Another pivotal moment in Iowa City’s LGBTQ+ history came in 1993, when the UI became the first public university in the country to offer insurance benefits to employees’ domestic partners. Then in 2006, what is now known as the Pride Alliance Center opened its doors as a nurturing and affirming space for LGBTQ+ students.
But McCartney said that Iowa’s progress wasn’t without its struggles: Two of the university’s most legendary figures, playwright Tom “Tennessee” Williams (38BA) and painter Grant Wood, faced considerable discrimination within their departments in the 1930s because of their sexuality. In the 1960s, UI medical researchers worked to develop supposed treatments for young men with “homosexual preoccupations,” according to notices in The Daily Iowan. And during the AIDS crisis of the 1980s, advocacy groups struggled to get support from the university for safe-sex initiatives, McCartney said.

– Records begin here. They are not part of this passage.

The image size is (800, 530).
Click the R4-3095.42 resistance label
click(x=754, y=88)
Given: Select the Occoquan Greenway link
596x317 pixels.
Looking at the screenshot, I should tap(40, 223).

Today, the legacy of those early activists can be found across campus. There are student groups like the Queer Liberation Front, an array of professional-based identity organizations like Equal Meds, events like a recent Trans Visibility Day rally, and resources like UI Health Care’s LGBTQ Clinic.
For the UI’s archivists, history is still unfolding. “We’re working hard to find new ways to work with student organizations and acknowledge the queer history in the making on campus,” said Bettine.